Task instructions:
Everything from the line containing "How do I perform: Select" to the last line of the listing below should be restated exactly, both ends included, with nothing added and the pictures omitted.

Supplied entries:
"""
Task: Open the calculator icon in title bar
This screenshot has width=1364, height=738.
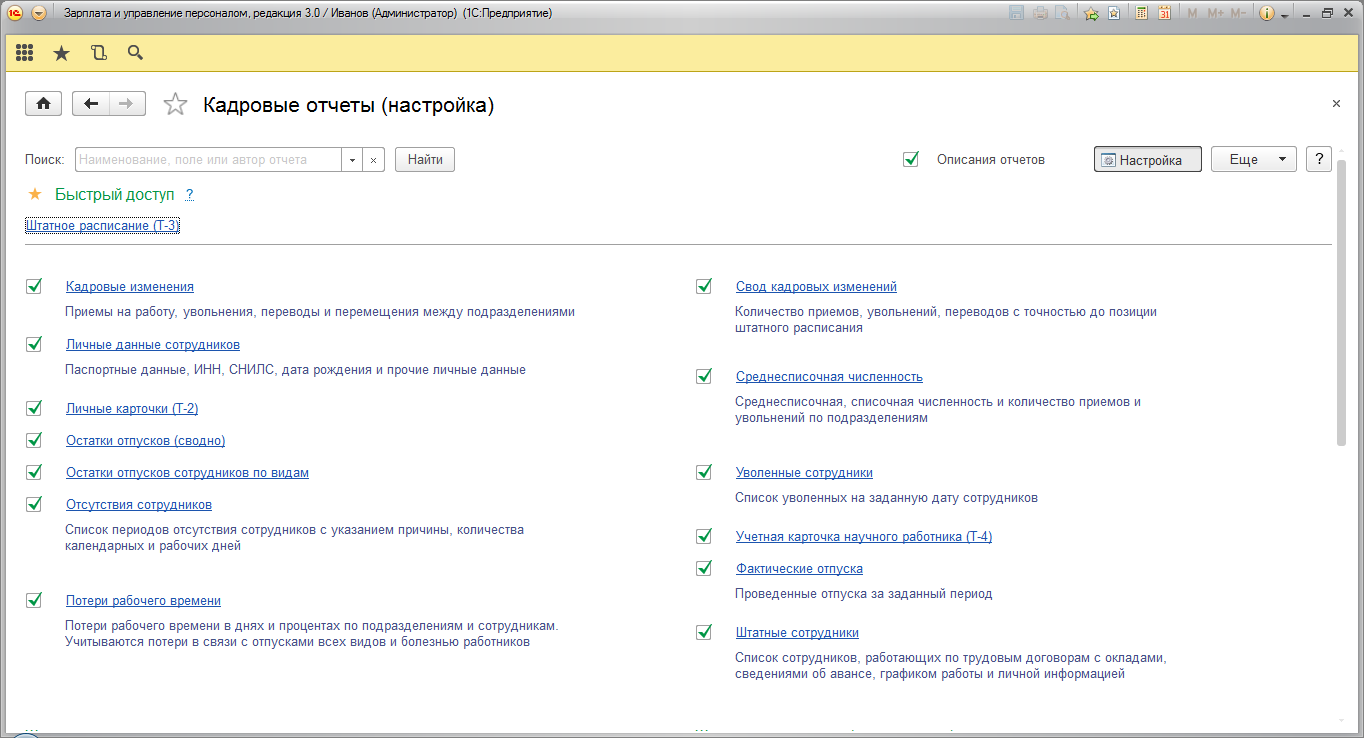Action: pos(1142,13)
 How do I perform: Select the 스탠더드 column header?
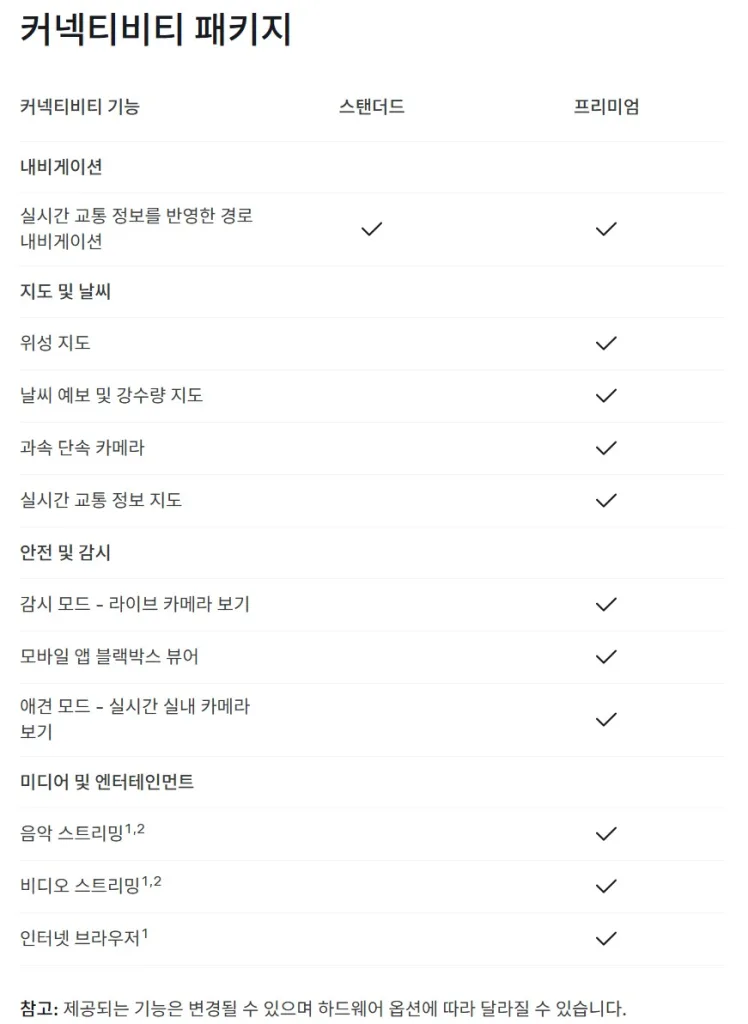pos(372,107)
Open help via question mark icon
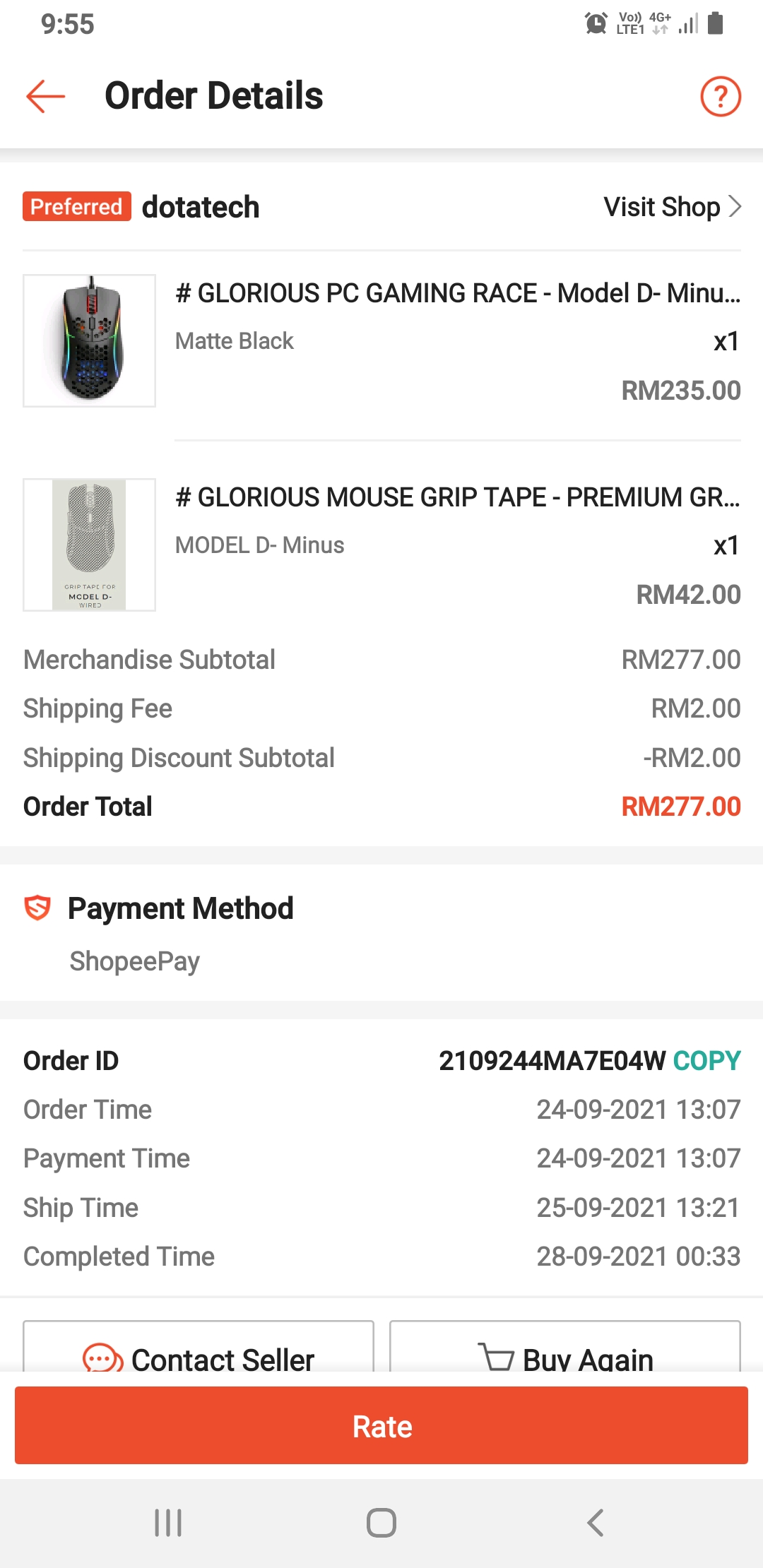Screen dimensions: 763x1568 [x=721, y=96]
"""
Exercise answer:
 How do I perform: Select the 스탠더드 column header?
pos(372,107)
Open help via question mark icon
Screen dimensions: 763x1568 [x=721, y=96]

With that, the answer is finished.